診療支援
治療

誤嚥性肺炎
aspiration pneumonia
池田久剛
(山梨厚生病院小児科・部長)

●病態

A.病因:発症機序

・飲食物を直接誤嚥したり,鼻腔,咽頭腔への逆流を間接吸引したりして起こす肺炎のことをいう.咽頭喉頭機能が未熟な乳児では,仰臥位により咽頭腔が狭小化し,小顎症,喉頭軟化症があると咽頭鼻逆流が顕著となる.

・神経・筋疾患や重症心身障害児では,嚥下協調運動障害を認め,咳嗽反射が低下し直接誤嚥しやすい.また長期仰臥位臥床による舌根沈下や胃食道逆流は,間接吸引の原因となる.

・口唇口蓋裂,喉頭裂,血管輪,気管食道瘻などの先天性器質的疾患も誤嚥の原因となる.

1.気管支閉塞

・誤嚥された異物により下気道の閉塞が起こり換気障害や無気肺を生じる.

・異物の刺激により気道炎症が起こり,気道粘膜の浮腫や分泌物が増加し,閉塞が広範囲になると換気血流不均衡が起こる.

2.化学性肺炎

・ミルクの脂肪成分や胃酸による上皮障害が早期に生じ肺胞壁に浮腫や微小出血,好中球や蛋白,フィブリンの充満が起こる.

・ガソリン,灯油,ナフタリン,塗料用シンナーなど揮発性液体を誤嚥した場合は,肺サーファクタント活性が低下し急性呼吸窮迫症候群(ARDS:acute respiratory distress syndrome)に急激に進行する.

3.感染性肺炎

・防御機能が低下し2次的に細菌性肺炎が生じる.起因菌は口腔常在菌,嫌気性菌が多い.

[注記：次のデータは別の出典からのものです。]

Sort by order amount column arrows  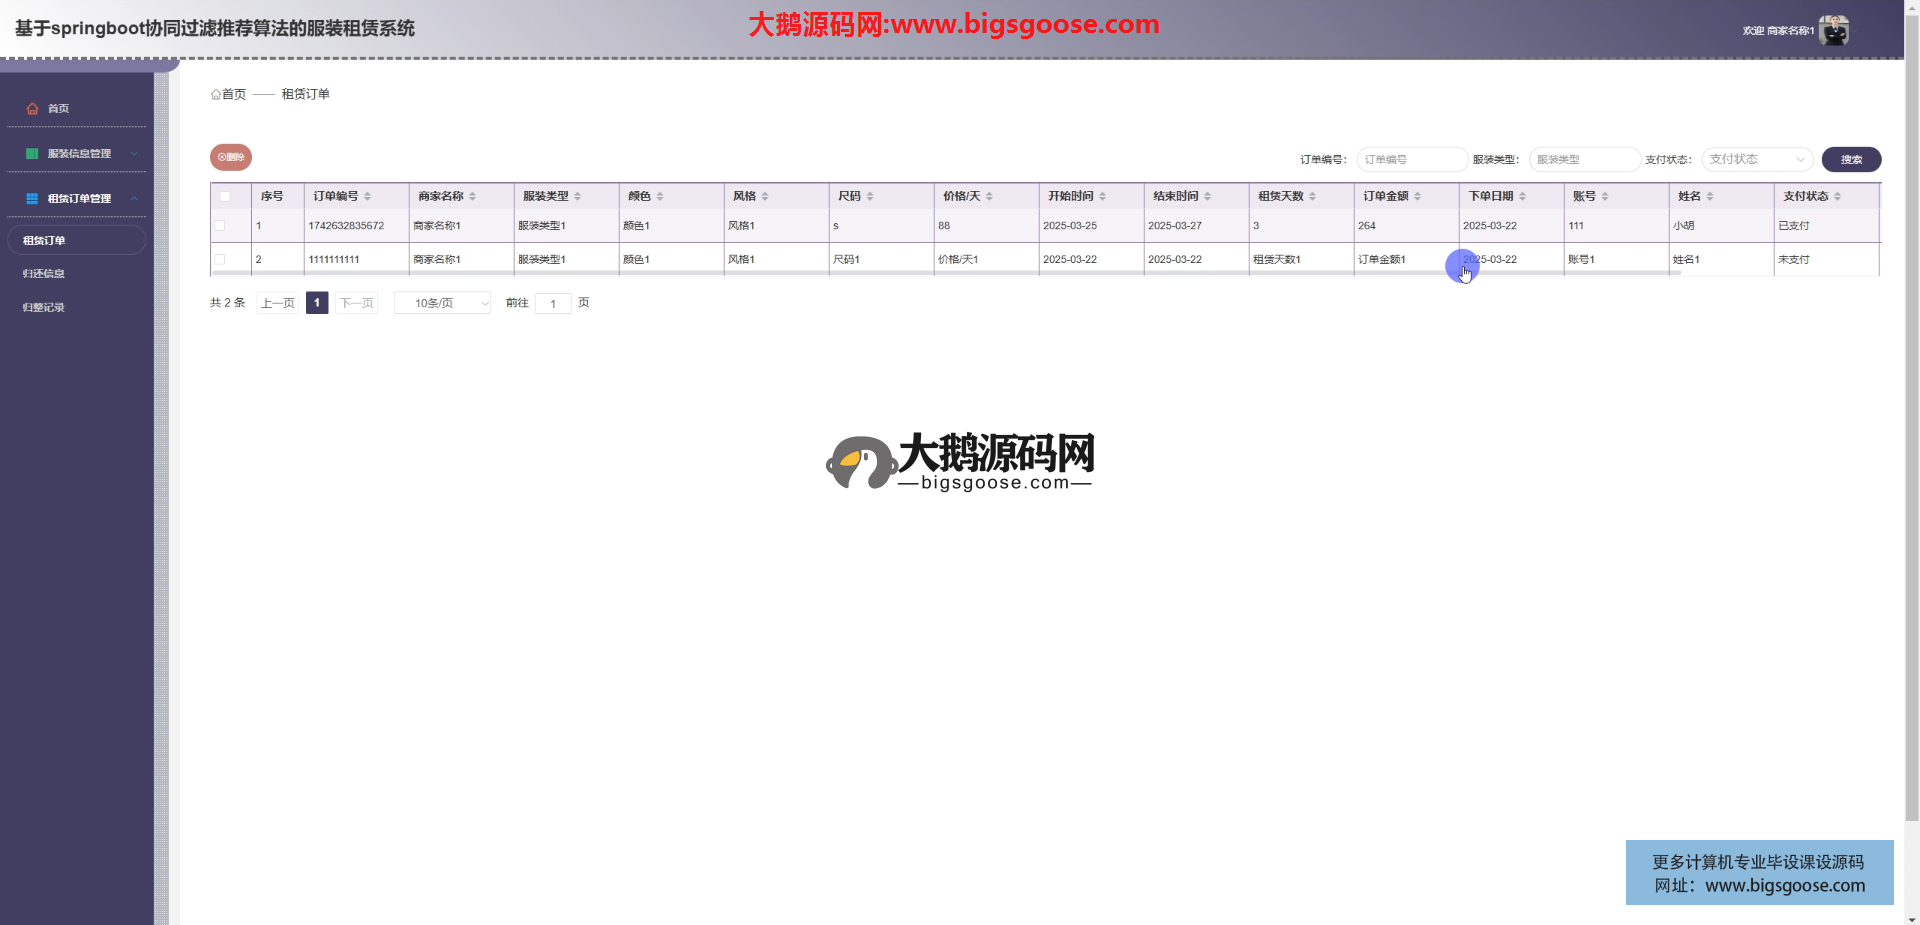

・反復性誤嚥があり,肺炎を繰り返す場合は,肺膿疱や空洞性病変を作ることもある.

B.症状

・一般的な市中肺炎の咳,発熱,呼吸困難などの症状に,誤吸引した異物による下気道狭窄,粘膜の腫脹,気道分泌物の増加による喘鳴を伴う.

・長引く咳,喘鳴,繰り返す肺炎の場合は慢性的な誤嚥を疑う.

C.診断

・原因を特定するために詳細な病歴聴取,聴診所見,胸部単純X線画像,CT,嚥下造影・食道・胃造影検査,24時間pHモニタリング,胃食道シンチグラフィー,食道内圧検査,喉頭ファイバー検査などで精査する.